Kegiatan ini diikuti oleh warga Desa Salutambung dan Desa Tubo Poang, serta masyarakat dari daerah-daerah yang terdampak aktivitas penambangan pasir seperti Silaja, Karossa, Budong-Budong, dan Kalukku.
Hadir pula para mahasiswa, organisasi kemahasiswaan, LSM, komunitas lingkungan dan agraria, sanggar seni, pegiat budaya, serta perwakilan pemerintah daerah Majene dan Pemprov Sulbar.
Dalam sambutannya, Rachmad menyampaikan salam hangat dan apresiasi dari Gubernur Sulbar, Suhardi Duka, atas terselenggaranya kegiatan ini.
Ia menjelaskan bahwa meskipun Gubernur berhalangan hadir karena agenda yang tidak bisa ditinggalkan, namun tetap memberikan perhatian penuh terhadap gerakan pelestarian lingkungan yang digagas masyarakat ini.
“Pesan beliau jelas: menjaga sungai berarti menjaga peradaban.

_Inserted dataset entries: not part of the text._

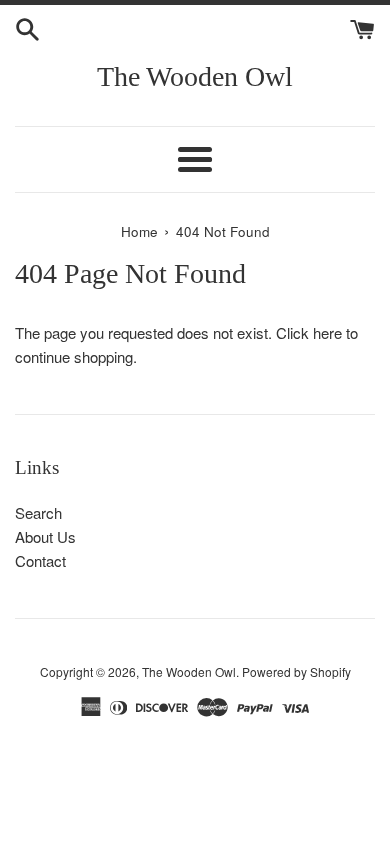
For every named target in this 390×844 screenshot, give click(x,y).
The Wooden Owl (195, 76)
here (327, 332)
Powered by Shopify (296, 671)
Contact (40, 560)
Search (38, 512)
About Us (45, 536)
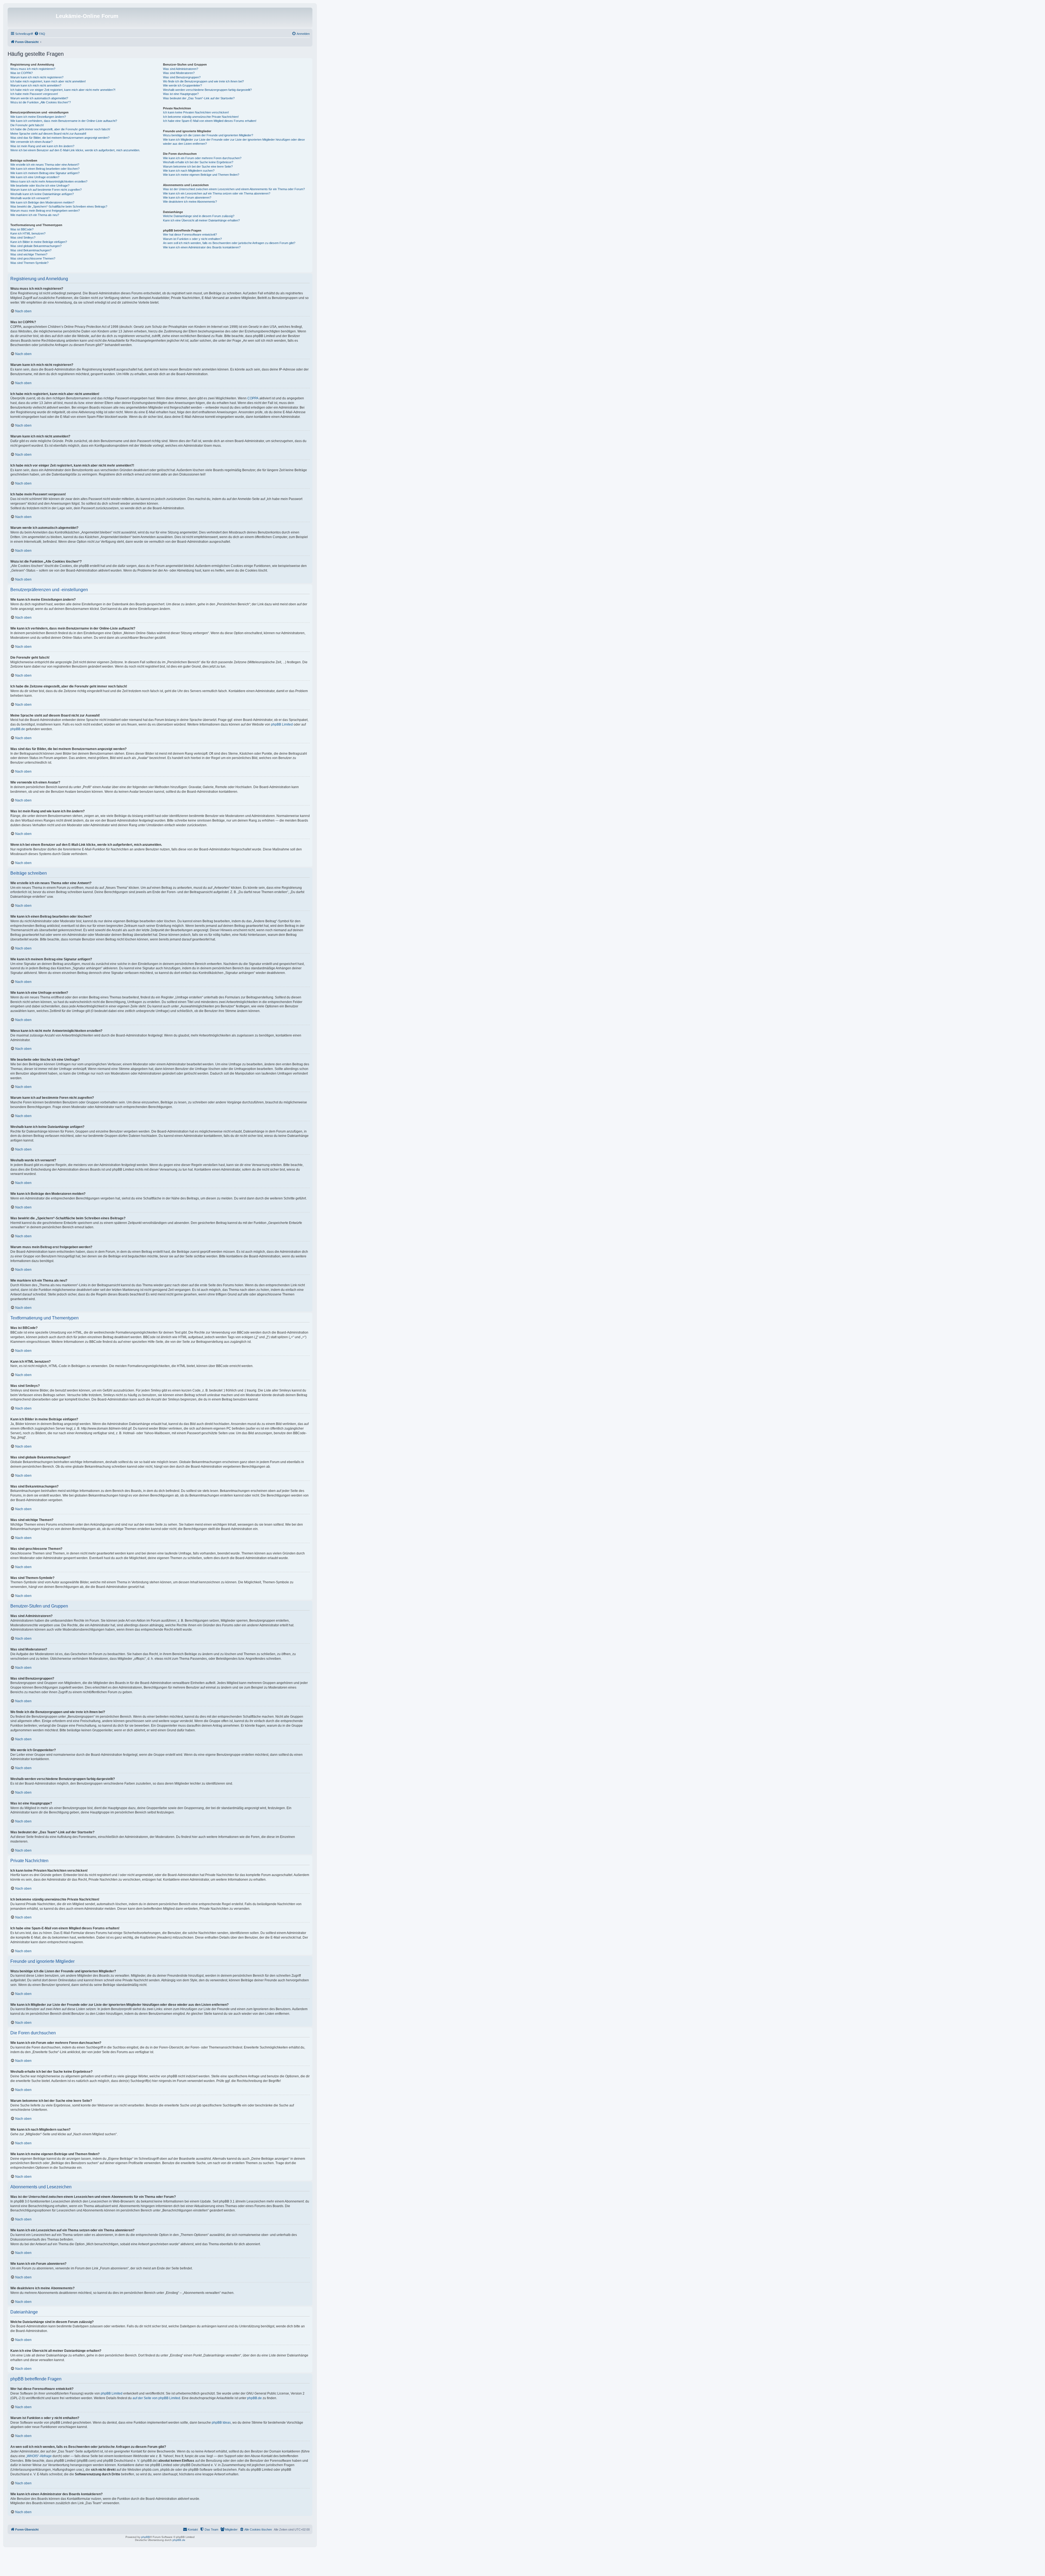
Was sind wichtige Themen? (28, 254)
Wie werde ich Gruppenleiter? (182, 85)
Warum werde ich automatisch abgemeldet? (39, 98)
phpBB (145, 2536)
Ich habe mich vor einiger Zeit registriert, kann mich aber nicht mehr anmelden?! (62, 89)
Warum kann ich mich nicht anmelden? (35, 85)
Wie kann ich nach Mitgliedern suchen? (188, 170)
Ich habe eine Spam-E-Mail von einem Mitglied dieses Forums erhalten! (209, 120)
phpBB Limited (282, 724)
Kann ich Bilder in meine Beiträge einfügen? (38, 241)
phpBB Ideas (221, 2422)
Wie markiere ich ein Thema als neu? (34, 215)
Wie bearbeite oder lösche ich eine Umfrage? (39, 185)
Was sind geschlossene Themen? (32, 258)
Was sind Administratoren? (180, 68)
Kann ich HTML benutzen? (27, 233)
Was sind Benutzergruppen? (182, 77)
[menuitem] (39, 33)
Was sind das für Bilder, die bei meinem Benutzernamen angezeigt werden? (59, 137)
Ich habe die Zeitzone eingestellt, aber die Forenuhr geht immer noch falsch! (60, 129)
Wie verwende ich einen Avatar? (31, 141)
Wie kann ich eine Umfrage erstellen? (34, 177)
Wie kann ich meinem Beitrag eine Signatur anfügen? (44, 173)
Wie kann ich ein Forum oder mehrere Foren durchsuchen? (202, 158)
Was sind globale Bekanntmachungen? (36, 246)
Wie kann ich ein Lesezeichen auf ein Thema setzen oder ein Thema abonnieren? (216, 193)
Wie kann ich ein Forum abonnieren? (187, 197)
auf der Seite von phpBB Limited (156, 2398)
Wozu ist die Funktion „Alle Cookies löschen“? (40, 102)
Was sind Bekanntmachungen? (30, 250)
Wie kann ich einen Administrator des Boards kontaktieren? (202, 247)
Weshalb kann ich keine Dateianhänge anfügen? (42, 194)
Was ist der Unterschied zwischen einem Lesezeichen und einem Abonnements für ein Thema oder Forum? (234, 189)
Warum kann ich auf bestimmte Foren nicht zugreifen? (46, 189)
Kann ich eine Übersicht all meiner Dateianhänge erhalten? (201, 220)
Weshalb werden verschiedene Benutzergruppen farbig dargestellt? (207, 89)
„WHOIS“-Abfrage (39, 2456)
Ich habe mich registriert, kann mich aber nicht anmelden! (48, 81)
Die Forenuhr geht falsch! (27, 125)
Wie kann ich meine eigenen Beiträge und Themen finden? (201, 174)
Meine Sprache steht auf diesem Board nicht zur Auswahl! (48, 133)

Tema yang diangkat bukan sekadar slogan, melainkan cerminan kearifan lokal yang diwariskan oleh leluhur kita,” ujar Rachmad.
Ia mengutip pandangan Gubernur bahwa sungai Tubo bukan hanya aliran air, tetapi nadi kehidupan masyarakat Mandar, yang menghubungkan wilayah pegunungan Pitu Ulunna Salu dengan pesisir Pitu Ba’ba Binanga.
Lebih lanjut, ia mengangkat filosofi Mandar, “Ma’dodo litak, ma’puhewa waie”, yang mengajarkan bahwa tanah dan air adalah kehormatan yang harus dijaga. Merusaknya berarti merusak martabat warisan budaya itu sendiri.
“Tubo dikenal sebagai tanah para penjaga, ‘Daeng Mattayang’. Hari ini, kita semua adalah penjaga itu. Pemerintah tidak akan tinggal diam terhadap setiap ancaman terhadap kelestarian alam. Pembangunan harus berjalan beriringan dengan pelestarian lingkungan dan nilai budaya,” tegasnya.
Rachmad menambahkan, hasil diskusi dan pemikiran yang muncul selama festival ini akan dicermati dan dijadikan bahan penting dalam penyusunan kebijakan pemerintah di bidang lingkungan hidup.
“Kita berharap FESTA menjadi tonggak baru dalam mempererat solidaritas masyarakat, sekaligus menjadi pengingat bahwa menjaga alam adalah tanggung jawab bersama,” tutup Rachmad.